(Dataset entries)
-.-.-
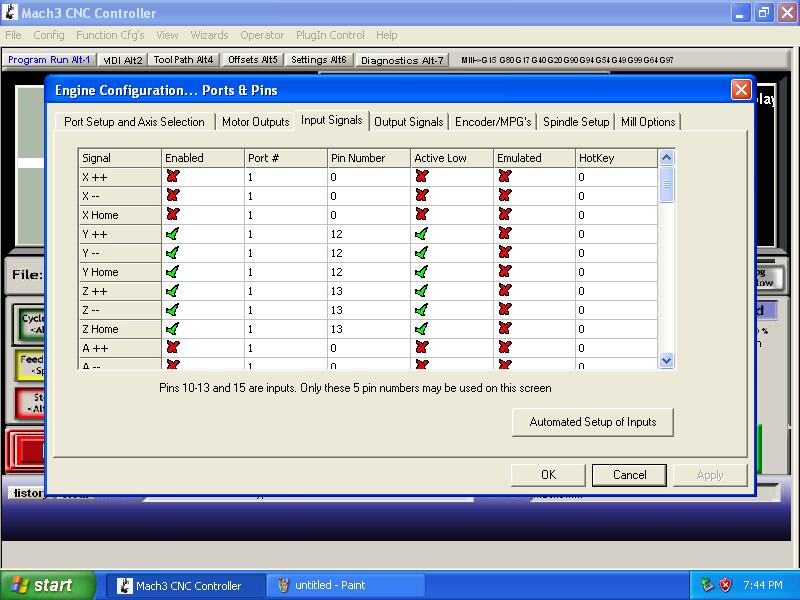Toggle Enabled red cross for A ++

coord(173,348)
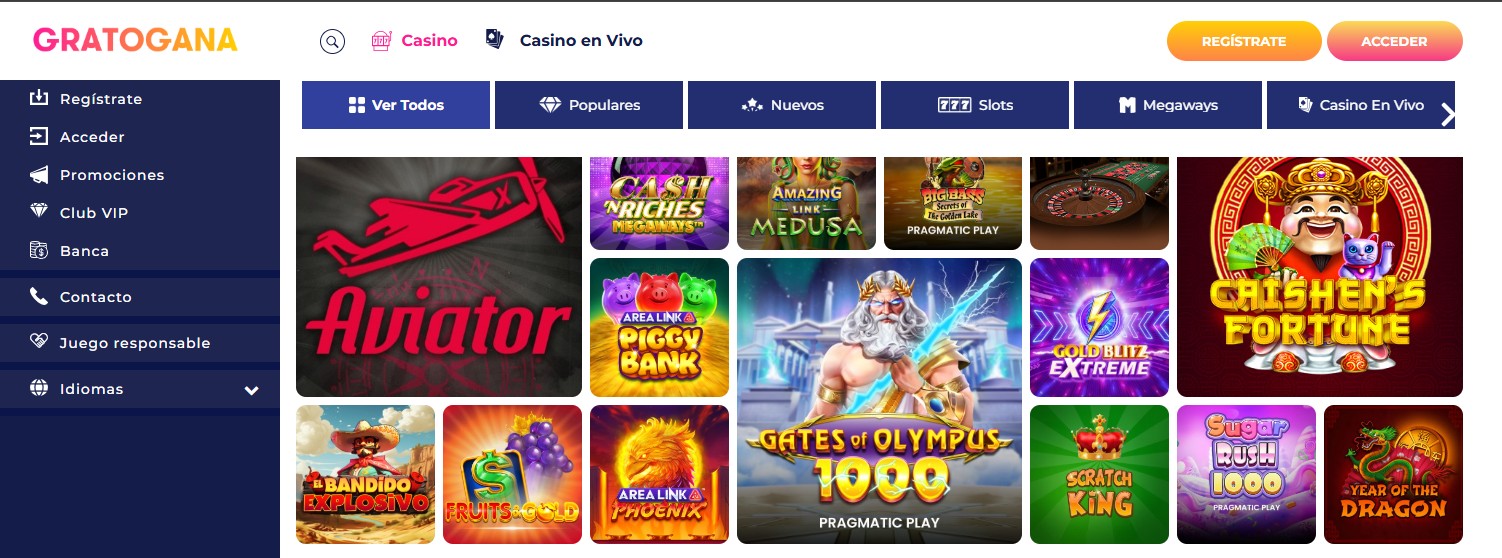Show more categories with the right arrow
This screenshot has width=1502, height=558.
(x=1448, y=115)
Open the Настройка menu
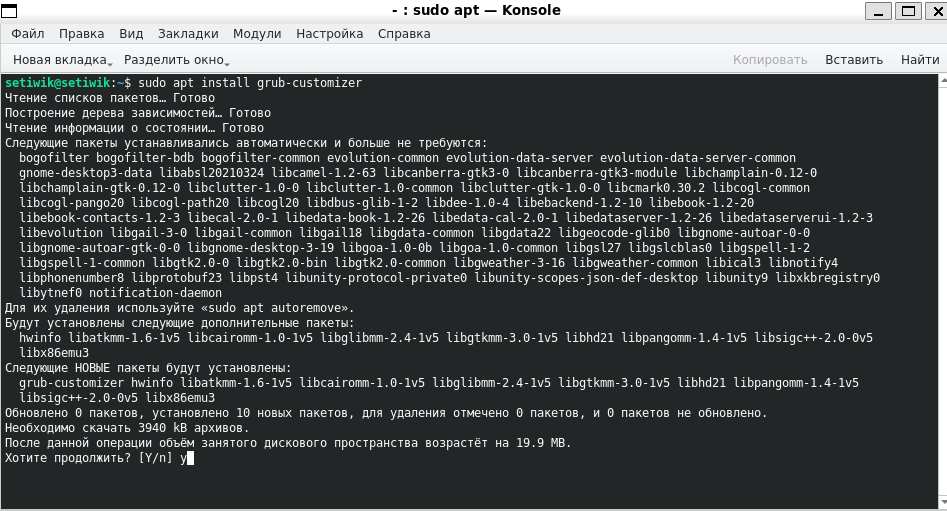The image size is (947, 511). [x=330, y=34]
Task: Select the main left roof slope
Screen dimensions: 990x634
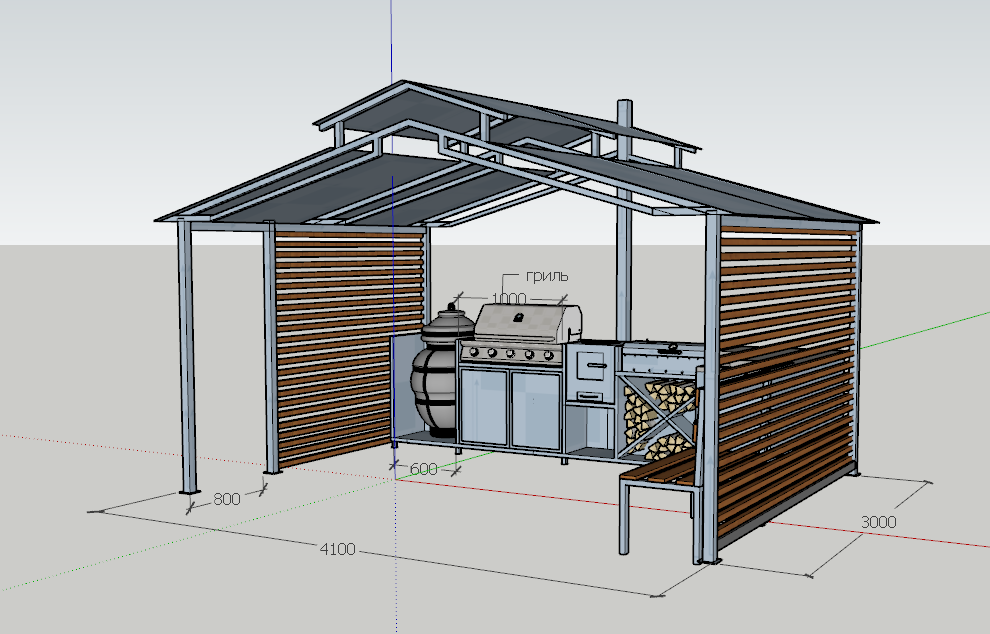Action: pos(300,190)
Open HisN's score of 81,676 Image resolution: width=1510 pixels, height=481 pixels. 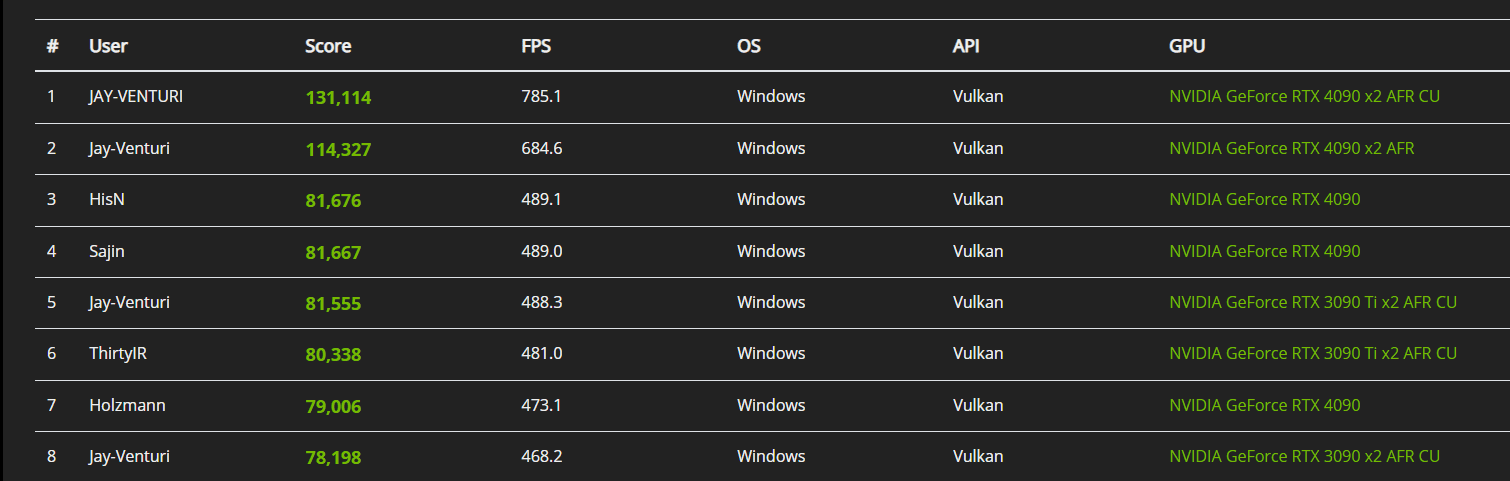333,200
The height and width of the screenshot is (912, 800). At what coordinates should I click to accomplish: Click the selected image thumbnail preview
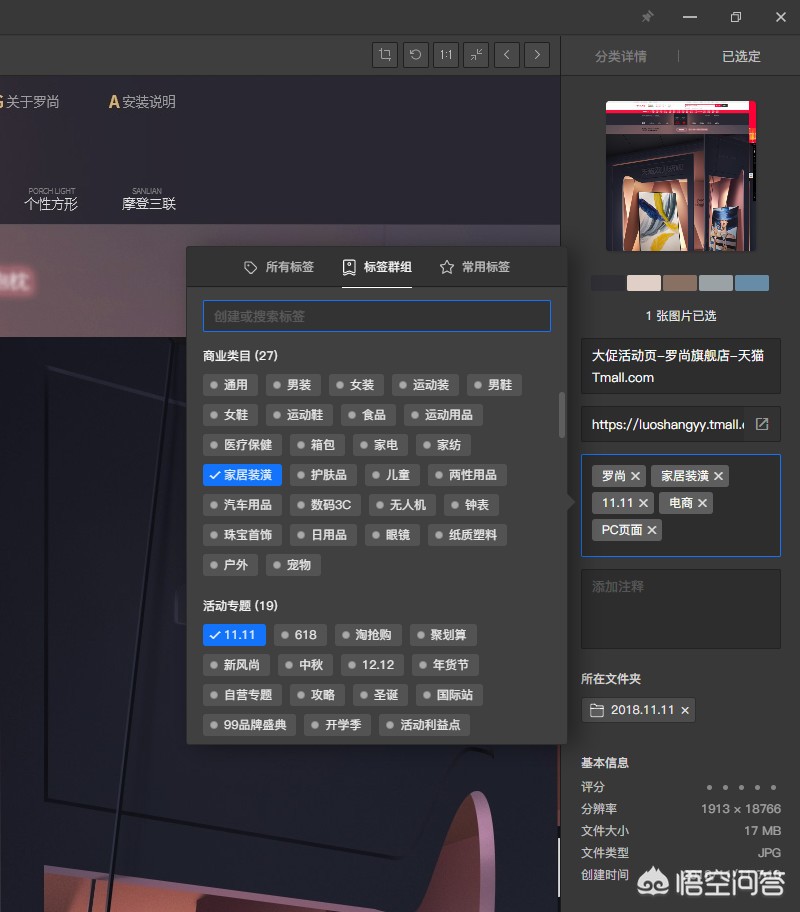pyautogui.click(x=680, y=176)
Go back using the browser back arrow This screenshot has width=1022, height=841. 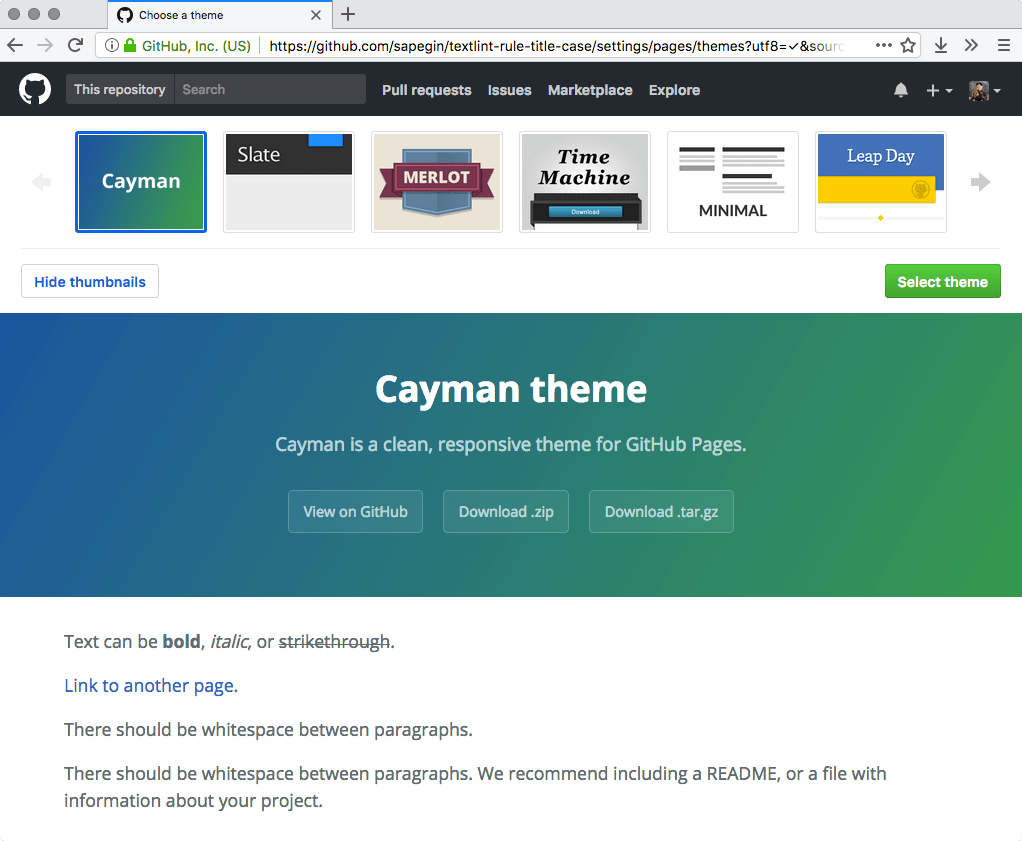pos(15,45)
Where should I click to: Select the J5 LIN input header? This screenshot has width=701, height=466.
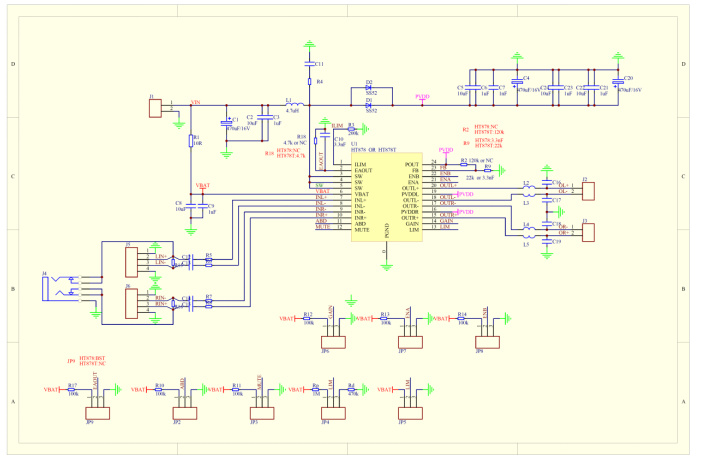[x=131, y=262]
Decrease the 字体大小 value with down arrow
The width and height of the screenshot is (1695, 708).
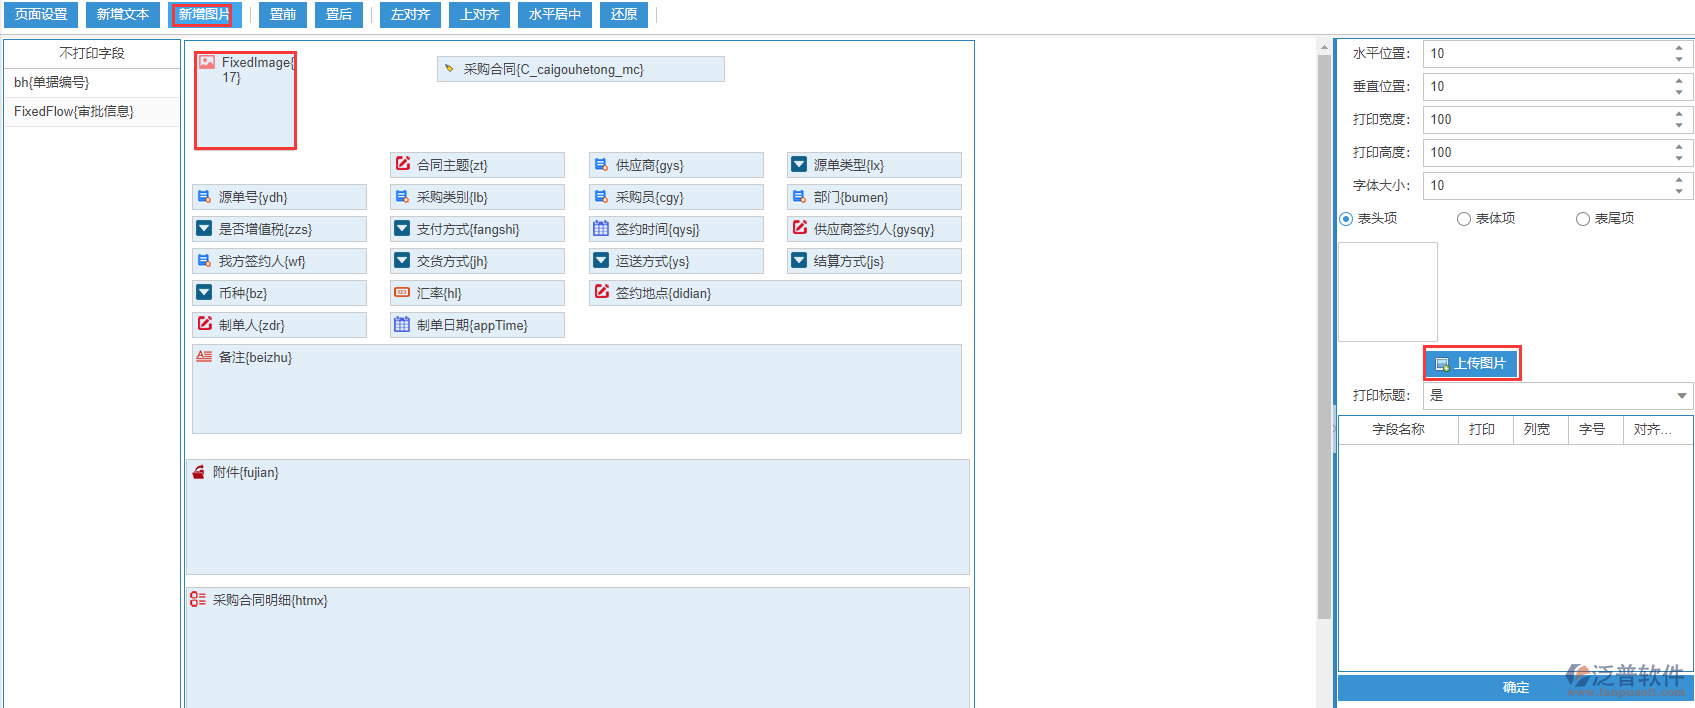coord(1679,191)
-.-.-
→ **TASK OBJECTIVE**:
Pictures stay out of the copy. Reproduce exactly the lines from the one containing "Decrease the 字体大小 value with down arrow" through the last line of the records above, both included.

→ **TASK RESULT**:
Decrease the 字体大小 value with down arrow
The width and height of the screenshot is (1695, 708).
coord(1679,191)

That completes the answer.